In the early 1980s, lymphedema — an accumulation of lymphatic fluid in the interstitial tissue that causes swelling, most often in the arm(s) and/or leg(s), and occasionally in other parts of the body — was considered an obscure condition and generally written off as extremely rare, untreatable, and of little importance or interest to the American medical establishment. But NLN founder and executive director Saskia Thiadens, who was running a post-operative care facility in San Francisco, had already encountered many cases of lymphedema in patients that were referred to her after breast-reconstruction surgery. Typically, surgeons said it was a result of the breast-cancer surgery and that nothing could be done. This lack of response to patients' needs led Thiadens to research treatment options in the Bay Area and the rest of the country, and she quickly realized the extent of the misunderstanding and ignorance surrounding lymphedema that prevented patients from receiving the education and care they deserved. Convinced of the need for education for professionals, patients, and the general public, Thiadens opened the first lymphedema treatment clinic in the U.S. in 1987 and soon thereafter founded the National Lymphedema Network.

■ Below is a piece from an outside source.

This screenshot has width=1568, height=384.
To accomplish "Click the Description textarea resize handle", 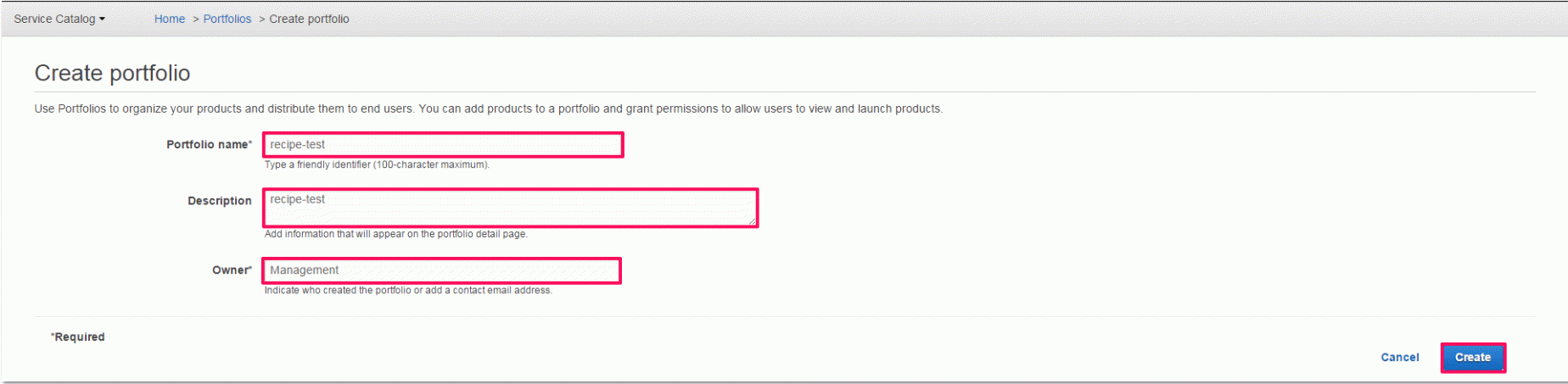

NLN provides information, education, and guidance to health-care professionals, patients, family members, and the general public. Last year alone, the organization provided assistance to more than 36,000 callers through its toll-free and direct lines and mailed its quarterly newsletter to over 3,000 members around the country. The organization continues to support further research on lymphedema, to co-sponsor Lymphedema Awareness Day events (March 6) in various states, to support legislation to protect and assist lymphedema patients, and to present a national biennial conference that welcomes health-care professionals, patients, and policymakers from around the country and the world.
This year, NLN hopes to develop and implement the first NLN chapters nationwide, with an eventual goal of establishing a chapter in all fifty states. In September 2000, NLN held its Fourth International Conference on Lymphedema, which was attended by some 650 patients, activists, and health-care professionals.
The NLN Web site (www.lymphnet.org) is a major source of information for the general public, lymphedema patients, and health-care professionals worldwide. Among other items, it provides an online resource guide listing treatment centers, therapists, support groups, MLD training programs, and more. Visitors to the site will also find articles on state-of-the-art developments in the field, responses to questions commonly asked by lymphedema patients, information on current legislation affecting treatment of lymphedema, and information about precautions one can take to prevent the incidence or worsening of lymphedema.
NLN's top funding priority is the development of a chapter program that it hopes to implement in the first half of the year. The organization's eventual goal is to have a chapter in every state in the country so that local support, resources, and education will be available to meet the needs of both urban and rural communities nationwide.